→ Instructions to follow: Pull out every line below that contains the word "node" and copy each one in full.

:: Data to use

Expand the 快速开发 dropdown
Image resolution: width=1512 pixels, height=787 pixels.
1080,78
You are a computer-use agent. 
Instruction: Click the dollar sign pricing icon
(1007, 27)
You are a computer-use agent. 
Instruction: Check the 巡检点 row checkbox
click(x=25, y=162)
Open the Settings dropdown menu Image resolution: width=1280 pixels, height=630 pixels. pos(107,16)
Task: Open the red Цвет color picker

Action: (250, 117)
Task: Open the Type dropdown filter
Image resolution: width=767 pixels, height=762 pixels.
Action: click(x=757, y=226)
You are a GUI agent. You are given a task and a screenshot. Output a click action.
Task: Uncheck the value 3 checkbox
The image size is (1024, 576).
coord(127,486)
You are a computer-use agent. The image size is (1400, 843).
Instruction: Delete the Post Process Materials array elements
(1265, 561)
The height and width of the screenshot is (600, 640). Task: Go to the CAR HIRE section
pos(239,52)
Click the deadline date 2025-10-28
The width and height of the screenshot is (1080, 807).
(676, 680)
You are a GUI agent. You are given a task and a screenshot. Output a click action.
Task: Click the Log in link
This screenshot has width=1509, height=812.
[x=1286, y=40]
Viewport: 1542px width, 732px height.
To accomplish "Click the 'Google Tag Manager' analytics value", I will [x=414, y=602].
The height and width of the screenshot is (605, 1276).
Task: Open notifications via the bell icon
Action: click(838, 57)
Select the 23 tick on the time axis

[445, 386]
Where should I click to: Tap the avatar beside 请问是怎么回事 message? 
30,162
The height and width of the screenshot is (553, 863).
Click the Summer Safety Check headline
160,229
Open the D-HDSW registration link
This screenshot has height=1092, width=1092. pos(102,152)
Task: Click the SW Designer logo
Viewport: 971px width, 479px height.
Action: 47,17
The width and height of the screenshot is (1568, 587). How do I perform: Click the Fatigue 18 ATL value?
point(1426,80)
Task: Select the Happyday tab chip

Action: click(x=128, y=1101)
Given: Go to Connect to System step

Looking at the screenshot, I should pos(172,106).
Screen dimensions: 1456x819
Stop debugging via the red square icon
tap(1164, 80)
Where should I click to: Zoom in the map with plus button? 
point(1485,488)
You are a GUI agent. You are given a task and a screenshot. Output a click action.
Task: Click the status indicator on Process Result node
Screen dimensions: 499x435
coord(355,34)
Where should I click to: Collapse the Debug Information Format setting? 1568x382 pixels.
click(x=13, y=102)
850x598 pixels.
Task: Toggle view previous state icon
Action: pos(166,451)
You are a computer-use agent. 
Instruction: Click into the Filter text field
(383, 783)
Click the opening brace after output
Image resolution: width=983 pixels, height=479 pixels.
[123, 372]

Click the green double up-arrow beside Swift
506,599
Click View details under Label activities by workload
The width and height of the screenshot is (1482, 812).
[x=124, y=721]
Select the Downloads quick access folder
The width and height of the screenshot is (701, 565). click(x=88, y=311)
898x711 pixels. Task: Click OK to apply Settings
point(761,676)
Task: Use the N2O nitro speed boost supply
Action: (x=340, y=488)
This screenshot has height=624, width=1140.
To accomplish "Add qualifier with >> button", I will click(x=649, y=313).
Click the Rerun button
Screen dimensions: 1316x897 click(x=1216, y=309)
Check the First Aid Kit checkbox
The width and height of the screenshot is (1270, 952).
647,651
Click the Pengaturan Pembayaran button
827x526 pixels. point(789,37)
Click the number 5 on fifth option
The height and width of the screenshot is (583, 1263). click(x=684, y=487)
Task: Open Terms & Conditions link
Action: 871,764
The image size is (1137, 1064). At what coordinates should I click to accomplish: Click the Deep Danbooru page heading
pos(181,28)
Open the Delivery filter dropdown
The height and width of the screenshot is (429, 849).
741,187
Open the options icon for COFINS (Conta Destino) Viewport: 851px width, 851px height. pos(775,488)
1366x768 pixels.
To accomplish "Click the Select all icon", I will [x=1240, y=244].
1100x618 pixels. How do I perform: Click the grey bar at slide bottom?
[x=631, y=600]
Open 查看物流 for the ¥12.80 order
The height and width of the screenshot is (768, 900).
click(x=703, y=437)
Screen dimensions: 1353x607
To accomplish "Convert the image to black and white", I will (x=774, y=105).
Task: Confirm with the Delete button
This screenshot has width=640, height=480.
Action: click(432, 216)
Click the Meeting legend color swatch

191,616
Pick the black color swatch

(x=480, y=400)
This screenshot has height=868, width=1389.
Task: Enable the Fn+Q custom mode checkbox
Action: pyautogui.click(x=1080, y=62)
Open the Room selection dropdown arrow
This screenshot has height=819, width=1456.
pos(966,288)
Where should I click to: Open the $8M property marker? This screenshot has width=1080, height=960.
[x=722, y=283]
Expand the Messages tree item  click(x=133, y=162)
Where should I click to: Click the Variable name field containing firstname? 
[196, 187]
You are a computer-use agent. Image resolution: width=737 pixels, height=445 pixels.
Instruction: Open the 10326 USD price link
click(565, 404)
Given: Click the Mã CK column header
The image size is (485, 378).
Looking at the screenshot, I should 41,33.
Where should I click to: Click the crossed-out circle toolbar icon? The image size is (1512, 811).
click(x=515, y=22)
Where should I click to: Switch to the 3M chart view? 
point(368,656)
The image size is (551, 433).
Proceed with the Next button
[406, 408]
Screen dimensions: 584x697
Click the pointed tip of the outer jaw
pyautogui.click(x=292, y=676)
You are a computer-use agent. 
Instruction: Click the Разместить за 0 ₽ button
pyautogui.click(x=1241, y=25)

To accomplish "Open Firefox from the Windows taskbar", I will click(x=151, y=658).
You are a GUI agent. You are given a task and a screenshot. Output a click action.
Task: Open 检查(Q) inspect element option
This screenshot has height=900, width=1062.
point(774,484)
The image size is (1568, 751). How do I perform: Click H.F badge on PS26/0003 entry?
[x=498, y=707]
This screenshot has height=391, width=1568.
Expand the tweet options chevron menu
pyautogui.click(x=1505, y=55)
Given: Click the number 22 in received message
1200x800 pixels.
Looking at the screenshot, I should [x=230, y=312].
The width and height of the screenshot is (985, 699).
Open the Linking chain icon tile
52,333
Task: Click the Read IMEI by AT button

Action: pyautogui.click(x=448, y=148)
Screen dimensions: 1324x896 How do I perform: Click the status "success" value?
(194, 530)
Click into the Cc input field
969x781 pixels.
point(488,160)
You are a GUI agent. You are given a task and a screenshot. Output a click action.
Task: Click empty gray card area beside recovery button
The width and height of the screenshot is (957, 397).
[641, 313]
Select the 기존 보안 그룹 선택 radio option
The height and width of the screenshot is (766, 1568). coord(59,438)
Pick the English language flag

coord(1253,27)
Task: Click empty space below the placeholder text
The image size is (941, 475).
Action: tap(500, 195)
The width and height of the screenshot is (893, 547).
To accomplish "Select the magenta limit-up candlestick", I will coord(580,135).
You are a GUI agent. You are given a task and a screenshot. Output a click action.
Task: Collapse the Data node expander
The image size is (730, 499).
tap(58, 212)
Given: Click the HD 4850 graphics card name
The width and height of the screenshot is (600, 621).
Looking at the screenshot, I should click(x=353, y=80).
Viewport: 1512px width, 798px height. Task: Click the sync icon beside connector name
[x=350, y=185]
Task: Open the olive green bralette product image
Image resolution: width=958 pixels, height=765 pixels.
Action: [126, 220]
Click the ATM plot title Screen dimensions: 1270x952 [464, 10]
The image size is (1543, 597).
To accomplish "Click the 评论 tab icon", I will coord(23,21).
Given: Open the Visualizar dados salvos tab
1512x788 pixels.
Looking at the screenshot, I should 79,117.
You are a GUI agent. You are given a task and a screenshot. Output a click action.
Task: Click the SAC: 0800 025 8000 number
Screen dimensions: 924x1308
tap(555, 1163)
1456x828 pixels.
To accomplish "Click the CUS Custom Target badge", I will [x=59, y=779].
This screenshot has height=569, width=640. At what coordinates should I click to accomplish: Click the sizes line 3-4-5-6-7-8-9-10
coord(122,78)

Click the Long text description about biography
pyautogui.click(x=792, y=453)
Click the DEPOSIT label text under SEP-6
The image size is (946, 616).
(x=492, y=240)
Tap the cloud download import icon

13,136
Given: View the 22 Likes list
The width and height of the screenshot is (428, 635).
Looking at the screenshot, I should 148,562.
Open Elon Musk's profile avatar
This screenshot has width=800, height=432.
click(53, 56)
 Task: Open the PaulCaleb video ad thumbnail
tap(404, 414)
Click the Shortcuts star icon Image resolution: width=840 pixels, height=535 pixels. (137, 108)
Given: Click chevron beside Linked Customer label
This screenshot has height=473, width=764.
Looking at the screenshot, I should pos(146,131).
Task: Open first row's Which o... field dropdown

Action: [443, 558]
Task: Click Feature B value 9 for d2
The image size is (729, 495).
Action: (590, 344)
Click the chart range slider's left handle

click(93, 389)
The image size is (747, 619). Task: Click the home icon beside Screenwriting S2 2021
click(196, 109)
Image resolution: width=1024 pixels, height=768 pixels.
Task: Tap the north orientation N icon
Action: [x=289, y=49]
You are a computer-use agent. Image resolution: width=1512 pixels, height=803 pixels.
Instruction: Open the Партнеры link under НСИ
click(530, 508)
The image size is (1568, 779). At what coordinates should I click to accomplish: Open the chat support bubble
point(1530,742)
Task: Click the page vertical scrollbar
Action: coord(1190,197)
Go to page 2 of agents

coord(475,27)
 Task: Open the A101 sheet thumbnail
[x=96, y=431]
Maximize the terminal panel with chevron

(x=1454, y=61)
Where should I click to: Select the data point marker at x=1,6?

::::

→ Reply:
Task: Click the status indicator on Process Result node
Task: Collapse the Data node expander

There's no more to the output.